[Element and text position data]
[start]

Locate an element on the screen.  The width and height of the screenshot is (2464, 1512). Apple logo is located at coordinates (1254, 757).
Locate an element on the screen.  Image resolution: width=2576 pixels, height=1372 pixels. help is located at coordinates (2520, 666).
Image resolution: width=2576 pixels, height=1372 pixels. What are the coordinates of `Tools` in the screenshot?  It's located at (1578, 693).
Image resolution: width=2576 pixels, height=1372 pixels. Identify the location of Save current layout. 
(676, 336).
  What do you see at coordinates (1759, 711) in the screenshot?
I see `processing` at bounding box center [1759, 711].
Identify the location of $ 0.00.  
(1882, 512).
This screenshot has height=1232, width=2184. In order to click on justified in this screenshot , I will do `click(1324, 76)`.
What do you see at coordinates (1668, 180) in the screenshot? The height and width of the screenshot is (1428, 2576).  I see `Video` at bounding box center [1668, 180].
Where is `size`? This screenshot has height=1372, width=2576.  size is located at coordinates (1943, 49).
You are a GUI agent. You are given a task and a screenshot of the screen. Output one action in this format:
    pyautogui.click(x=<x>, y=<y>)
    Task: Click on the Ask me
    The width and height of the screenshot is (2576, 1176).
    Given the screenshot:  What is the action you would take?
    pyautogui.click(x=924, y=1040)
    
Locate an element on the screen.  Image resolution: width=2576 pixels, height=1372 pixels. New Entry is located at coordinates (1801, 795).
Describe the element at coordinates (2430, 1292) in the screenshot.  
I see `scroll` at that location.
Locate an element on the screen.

[end]

### Task brief
Reproduce all of the records above, swapping every "Identify the location of" for "Find the position of" and keeping everything else the same.

### Result for this task
Locate an element on the screen.  The width and height of the screenshot is (2464, 1512). Apple logo is located at coordinates (1254, 757).
Locate an element on the screen.  Image resolution: width=2576 pixels, height=1372 pixels. help is located at coordinates (2520, 666).
Image resolution: width=2576 pixels, height=1372 pixels. What are the coordinates of `Tools` in the screenshot?  It's located at (1578, 693).
Image resolution: width=2576 pixels, height=1372 pixels. Find the position of Save current layout. 
(676, 336).
  What do you see at coordinates (1759, 711) in the screenshot?
I see `processing` at bounding box center [1759, 711].
Find the position of $ 0.00.  
(1882, 512).
This screenshot has height=1232, width=2184. In order to click on justified in this screenshot , I will do `click(1324, 76)`.
What do you see at coordinates (1668, 180) in the screenshot? The height and width of the screenshot is (1428, 2576).  I see `Video` at bounding box center [1668, 180].
Where is `size`? This screenshot has height=1372, width=2576.  size is located at coordinates (1943, 49).
You are a GUI agent. You are given a task and a screenshot of the screen. Output one action in this format:
    pyautogui.click(x=<x>, y=<y>)
    Task: Click on the Ask me
    The width and height of the screenshot is (2576, 1176).
    Given the screenshot:  What is the action you would take?
    pyautogui.click(x=924, y=1040)
    
Locate an element on the screen.  Image resolution: width=2576 pixels, height=1372 pixels. New Entry is located at coordinates (1801, 795).
Describe the element at coordinates (2430, 1292) in the screenshot.  
I see `scroll` at that location.
Locate an element on the screen.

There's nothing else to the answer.